A/N: life birth warning again here. If you're squeamish about how that works, then you'll need to skip much of the end of this chapter here.

Khujand sat on the edge of the bed, feeding Tiondel the flawed, unnatural formula as he held the boy. Even in light of his youngest son's ravenous appetite, he felt guilty for every drop of the artificial nourishment that he mixed. Nothing could compensate for the mother's milk, and it would only be a matter of time before Cecilia gave birth and her body was able to grant him - and Sharimara, whenever she arrived - that significant, natural sustenance.

His fake milk finished, Tiondel smacked his lips until he seemed to realize that there was nothing in his mouth anymore. Khujand lifted the boy slowly to burp him, simply amazed at how easily his son accepted the formula from him. When Cecilia had tried, Tiondel flatly refused and increased her already high level of stress.
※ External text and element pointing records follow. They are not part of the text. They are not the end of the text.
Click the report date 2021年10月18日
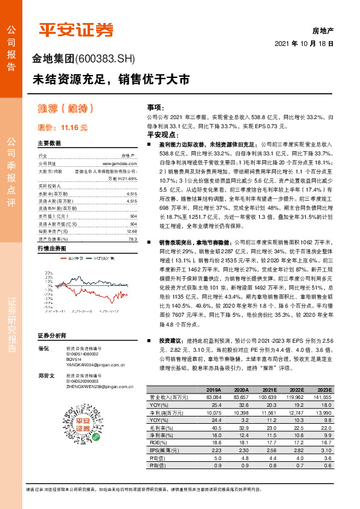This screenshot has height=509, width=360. tap(304, 44)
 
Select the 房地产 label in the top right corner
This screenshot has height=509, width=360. tap(323, 29)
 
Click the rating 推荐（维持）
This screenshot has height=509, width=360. tap(66, 109)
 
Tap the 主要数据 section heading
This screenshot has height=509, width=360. tap(50, 143)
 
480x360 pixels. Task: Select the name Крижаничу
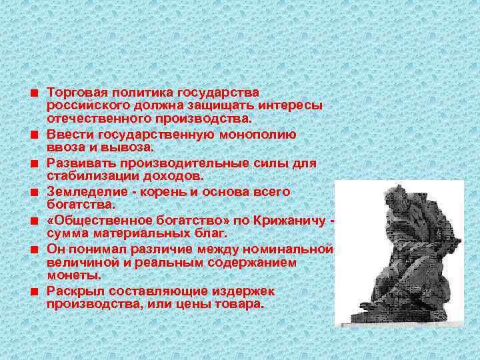coord(291,220)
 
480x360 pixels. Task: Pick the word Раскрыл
coord(72,291)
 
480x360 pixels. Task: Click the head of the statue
coord(391,198)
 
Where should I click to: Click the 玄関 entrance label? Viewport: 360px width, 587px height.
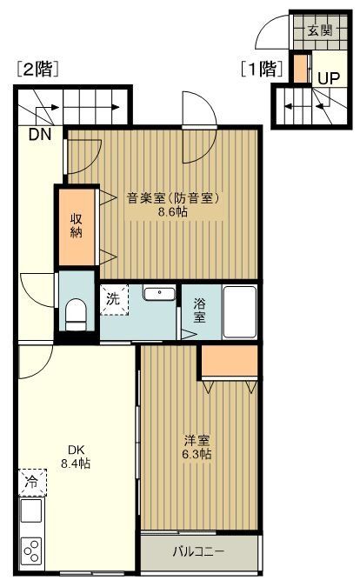point(320,30)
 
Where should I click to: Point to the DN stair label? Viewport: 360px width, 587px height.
point(39,135)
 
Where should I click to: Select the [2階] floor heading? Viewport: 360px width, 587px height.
point(37,70)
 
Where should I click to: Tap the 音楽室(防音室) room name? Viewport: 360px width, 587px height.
point(174,197)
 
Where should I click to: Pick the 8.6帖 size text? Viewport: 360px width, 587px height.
point(174,211)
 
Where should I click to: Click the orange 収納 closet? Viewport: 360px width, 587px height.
point(76,225)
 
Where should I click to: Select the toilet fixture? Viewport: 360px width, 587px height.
point(76,312)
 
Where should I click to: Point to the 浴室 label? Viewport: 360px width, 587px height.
point(199,311)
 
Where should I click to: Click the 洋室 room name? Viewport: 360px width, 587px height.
point(196,441)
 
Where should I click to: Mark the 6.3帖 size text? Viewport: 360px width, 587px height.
point(196,455)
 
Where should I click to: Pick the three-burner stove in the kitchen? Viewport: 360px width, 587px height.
point(32,551)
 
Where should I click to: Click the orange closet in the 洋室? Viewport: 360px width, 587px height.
point(230,362)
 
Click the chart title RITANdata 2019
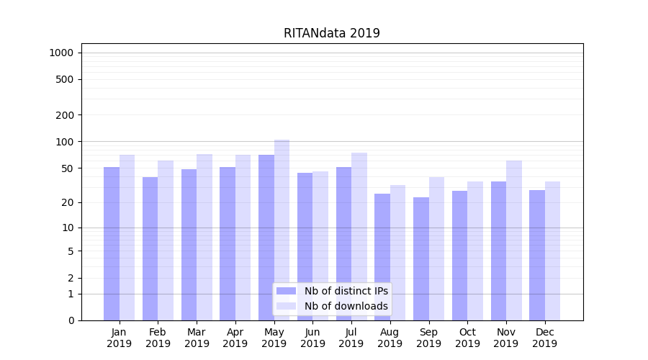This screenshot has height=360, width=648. point(331,33)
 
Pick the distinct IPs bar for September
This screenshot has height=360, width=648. point(421,258)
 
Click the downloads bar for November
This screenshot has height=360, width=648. point(514,240)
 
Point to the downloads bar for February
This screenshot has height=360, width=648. point(166,240)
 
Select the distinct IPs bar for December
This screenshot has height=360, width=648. point(537,255)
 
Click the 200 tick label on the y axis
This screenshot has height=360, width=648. point(66,115)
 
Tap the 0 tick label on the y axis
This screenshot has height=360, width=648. point(71,320)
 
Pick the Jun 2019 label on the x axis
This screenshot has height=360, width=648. point(312,338)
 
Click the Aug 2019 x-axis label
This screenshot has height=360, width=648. point(390,338)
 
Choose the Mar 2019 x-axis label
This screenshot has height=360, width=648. point(197,338)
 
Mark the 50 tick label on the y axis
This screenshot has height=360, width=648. point(68,168)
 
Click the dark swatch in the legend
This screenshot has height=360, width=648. point(286,291)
When he tried himself, it worked like a charm. How ironic that both of their adopted children were biologically night elves yet, even in the case of six day old Tiondel, were also much more attached to their jungle troll father.

Just as Tiondel started to drift off, Cecilia groaned again. Khujand knew that she hadn't been able to sleep, but her discomfort was so severe that she didn't want to talk. The sound was agonizing to hear: Cecilia was in a great deal of pain, but Khujand was powerless to help her, just as they'd been in the case of Anathil six years prior. For hours, the longest labor process his wife had been through had caused her to suffer with every contraction.

The pain wasn't too great; the spirits informed him of that. Discomfort, however, was her real problem, and was just as bad. No matter her laying position, she couldn't get comfortable enough to sleep through her earliest contractions, and once they'd increased in intensity, slumber and even relaxation were out of the question. After indirectly trying to figure out what he could do to make her more comfortable, he'd determined that the only option was for him to handle everything regarding their son, the hut and speaking to the volunteers. It was the least he could do for her, though he still felt like his efforts weren't sufficient whenever he heard her groan again.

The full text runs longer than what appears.